-- WORK TO COMPLETE --
Look below for the lines from the one with "Viewport: 420px width, 525px height." to the one with "The height and width of the screenshot is (800, 360).", and copy exactly those lines, both ends included.

-- Saved data entries --
▬▬▬▬▬▬
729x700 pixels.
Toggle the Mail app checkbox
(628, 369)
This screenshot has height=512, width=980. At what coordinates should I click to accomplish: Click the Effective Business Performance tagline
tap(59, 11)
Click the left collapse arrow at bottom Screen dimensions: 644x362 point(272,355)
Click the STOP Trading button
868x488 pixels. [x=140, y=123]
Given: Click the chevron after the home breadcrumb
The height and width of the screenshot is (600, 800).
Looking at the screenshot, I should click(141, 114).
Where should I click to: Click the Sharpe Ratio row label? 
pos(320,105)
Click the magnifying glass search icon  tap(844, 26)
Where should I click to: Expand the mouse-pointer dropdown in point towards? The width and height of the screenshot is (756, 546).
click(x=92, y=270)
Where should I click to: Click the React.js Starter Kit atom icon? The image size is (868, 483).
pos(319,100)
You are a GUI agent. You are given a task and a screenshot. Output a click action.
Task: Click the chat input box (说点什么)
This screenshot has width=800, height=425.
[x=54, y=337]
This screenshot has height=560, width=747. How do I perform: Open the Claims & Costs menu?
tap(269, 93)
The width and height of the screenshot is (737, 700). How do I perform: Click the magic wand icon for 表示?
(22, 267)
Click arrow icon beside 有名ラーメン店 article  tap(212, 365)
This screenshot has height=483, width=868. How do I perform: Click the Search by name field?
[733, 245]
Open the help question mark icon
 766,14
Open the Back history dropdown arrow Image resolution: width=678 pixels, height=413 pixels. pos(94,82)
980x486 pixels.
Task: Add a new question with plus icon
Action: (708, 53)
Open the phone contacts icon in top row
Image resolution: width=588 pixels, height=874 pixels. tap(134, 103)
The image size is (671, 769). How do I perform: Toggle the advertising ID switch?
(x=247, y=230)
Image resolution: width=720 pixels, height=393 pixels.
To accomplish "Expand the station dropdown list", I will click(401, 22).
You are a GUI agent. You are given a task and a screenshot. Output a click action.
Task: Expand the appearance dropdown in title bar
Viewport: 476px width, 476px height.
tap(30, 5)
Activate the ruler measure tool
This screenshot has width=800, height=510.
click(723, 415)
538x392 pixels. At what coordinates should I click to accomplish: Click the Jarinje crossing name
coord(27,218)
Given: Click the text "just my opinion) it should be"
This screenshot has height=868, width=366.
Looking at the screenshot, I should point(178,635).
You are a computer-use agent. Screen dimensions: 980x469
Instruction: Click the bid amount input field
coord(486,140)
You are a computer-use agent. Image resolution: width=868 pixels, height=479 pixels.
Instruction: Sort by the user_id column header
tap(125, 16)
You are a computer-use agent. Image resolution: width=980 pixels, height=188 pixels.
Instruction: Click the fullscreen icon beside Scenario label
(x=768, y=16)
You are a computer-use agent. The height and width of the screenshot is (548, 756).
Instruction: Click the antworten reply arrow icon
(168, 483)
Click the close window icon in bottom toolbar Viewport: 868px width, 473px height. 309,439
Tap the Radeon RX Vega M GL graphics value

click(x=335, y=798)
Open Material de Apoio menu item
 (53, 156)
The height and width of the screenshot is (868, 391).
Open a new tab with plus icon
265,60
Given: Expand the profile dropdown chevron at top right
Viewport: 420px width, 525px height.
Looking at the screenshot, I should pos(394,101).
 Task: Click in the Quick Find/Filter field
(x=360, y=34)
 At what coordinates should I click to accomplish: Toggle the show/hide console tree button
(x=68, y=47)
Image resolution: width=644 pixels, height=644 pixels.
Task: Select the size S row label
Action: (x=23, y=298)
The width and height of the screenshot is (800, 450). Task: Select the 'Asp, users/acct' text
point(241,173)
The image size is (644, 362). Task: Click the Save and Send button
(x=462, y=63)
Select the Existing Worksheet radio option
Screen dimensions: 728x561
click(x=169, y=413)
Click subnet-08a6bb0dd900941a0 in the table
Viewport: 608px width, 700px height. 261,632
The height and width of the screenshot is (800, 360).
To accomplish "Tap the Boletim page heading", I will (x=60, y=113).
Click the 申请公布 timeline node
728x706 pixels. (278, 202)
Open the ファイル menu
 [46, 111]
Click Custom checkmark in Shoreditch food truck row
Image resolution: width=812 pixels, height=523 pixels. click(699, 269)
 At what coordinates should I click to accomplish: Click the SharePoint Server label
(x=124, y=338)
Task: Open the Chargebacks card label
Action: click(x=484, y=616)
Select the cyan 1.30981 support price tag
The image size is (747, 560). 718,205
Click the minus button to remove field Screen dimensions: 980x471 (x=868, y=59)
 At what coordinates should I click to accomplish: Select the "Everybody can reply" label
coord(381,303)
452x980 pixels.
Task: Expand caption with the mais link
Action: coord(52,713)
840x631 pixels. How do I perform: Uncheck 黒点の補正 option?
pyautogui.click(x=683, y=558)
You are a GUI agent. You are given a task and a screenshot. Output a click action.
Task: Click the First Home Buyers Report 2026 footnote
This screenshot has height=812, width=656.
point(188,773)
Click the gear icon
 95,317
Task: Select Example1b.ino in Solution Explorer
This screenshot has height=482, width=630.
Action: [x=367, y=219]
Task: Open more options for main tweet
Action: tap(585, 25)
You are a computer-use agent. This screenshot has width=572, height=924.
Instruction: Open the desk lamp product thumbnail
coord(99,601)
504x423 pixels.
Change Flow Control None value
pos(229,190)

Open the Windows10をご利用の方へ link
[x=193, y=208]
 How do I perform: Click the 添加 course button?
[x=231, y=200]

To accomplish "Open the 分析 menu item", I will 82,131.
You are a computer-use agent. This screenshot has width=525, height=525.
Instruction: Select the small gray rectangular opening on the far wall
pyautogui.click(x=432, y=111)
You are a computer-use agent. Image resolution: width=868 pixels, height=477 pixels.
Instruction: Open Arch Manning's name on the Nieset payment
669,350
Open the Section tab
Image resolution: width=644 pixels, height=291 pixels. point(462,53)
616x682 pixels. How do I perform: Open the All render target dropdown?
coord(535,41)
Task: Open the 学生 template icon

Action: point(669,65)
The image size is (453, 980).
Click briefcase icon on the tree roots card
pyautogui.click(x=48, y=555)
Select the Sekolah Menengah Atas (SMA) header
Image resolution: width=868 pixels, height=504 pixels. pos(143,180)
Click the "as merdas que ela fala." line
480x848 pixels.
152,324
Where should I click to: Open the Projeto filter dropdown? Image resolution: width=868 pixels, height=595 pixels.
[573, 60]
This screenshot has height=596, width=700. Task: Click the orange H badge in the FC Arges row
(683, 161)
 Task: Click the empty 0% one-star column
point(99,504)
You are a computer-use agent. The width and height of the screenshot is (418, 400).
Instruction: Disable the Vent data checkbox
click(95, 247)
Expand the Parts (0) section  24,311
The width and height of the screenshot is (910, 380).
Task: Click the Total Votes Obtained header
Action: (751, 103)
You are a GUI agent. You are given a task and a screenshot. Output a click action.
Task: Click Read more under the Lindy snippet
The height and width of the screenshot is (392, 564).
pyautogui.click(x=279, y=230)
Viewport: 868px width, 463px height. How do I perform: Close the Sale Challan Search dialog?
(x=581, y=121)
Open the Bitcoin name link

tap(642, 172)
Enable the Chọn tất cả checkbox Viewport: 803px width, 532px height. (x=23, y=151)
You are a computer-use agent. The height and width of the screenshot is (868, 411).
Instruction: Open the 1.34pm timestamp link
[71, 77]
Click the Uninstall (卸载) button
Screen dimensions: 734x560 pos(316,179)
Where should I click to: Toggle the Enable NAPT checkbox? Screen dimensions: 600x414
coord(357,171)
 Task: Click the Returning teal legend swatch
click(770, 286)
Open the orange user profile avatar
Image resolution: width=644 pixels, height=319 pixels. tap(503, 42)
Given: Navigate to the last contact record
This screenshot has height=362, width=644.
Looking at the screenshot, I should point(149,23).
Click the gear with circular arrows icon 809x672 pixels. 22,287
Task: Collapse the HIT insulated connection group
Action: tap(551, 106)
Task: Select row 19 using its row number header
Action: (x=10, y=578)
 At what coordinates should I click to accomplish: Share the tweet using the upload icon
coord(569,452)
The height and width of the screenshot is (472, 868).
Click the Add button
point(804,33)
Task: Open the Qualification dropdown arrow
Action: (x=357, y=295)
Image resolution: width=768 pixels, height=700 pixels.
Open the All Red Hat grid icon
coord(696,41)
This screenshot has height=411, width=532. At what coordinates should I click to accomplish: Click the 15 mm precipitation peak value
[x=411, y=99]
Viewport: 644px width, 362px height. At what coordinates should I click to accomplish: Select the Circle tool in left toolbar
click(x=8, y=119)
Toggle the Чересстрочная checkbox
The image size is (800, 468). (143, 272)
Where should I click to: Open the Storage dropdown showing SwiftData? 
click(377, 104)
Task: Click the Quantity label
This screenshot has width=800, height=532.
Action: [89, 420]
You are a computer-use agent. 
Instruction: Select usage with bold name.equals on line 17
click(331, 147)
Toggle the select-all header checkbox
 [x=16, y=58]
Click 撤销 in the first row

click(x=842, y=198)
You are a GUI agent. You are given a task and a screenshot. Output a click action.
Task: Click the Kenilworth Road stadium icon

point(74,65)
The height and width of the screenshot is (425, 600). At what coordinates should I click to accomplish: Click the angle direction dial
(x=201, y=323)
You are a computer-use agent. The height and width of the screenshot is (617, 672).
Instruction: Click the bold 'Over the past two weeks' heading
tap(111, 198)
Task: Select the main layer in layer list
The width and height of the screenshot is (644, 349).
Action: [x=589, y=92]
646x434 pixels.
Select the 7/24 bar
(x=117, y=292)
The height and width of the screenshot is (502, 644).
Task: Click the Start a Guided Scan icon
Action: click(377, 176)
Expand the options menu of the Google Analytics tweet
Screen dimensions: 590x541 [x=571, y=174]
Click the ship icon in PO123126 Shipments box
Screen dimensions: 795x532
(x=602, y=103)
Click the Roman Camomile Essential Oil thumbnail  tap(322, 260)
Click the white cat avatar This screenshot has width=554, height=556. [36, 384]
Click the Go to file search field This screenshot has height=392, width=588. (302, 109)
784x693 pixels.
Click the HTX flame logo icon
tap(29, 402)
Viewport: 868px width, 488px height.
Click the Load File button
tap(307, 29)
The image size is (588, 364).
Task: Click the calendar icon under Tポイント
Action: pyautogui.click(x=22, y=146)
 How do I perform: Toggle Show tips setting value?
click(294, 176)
▬▬▬▬▬▬
-- RESPONSE AREA --
Viewport: 420px width, 525px height.
Looking at the screenshot, I should pos(394,101).
 Task: Click in the Quick Find/Filter field
(x=360, y=34)
 At what coordinates should I click to accomplish: Toggle the show/hide console tree button
(x=68, y=47)
Image resolution: width=644 pixels, height=644 pixels.
Task: Select the size S row label
Action: (x=23, y=298)
The width and height of the screenshot is (800, 450). Task: Select the 'Asp, users/acct' text
point(241,173)
The image size is (644, 362). Task: Click the Save and Send button
(x=462, y=63)
Select the Existing Worksheet radio option
Screen dimensions: 728x561
click(x=169, y=413)
Click subnet-08a6bb0dd900941a0 in the table
Viewport: 608px width, 700px height. 261,632
The height and width of the screenshot is (800, 360).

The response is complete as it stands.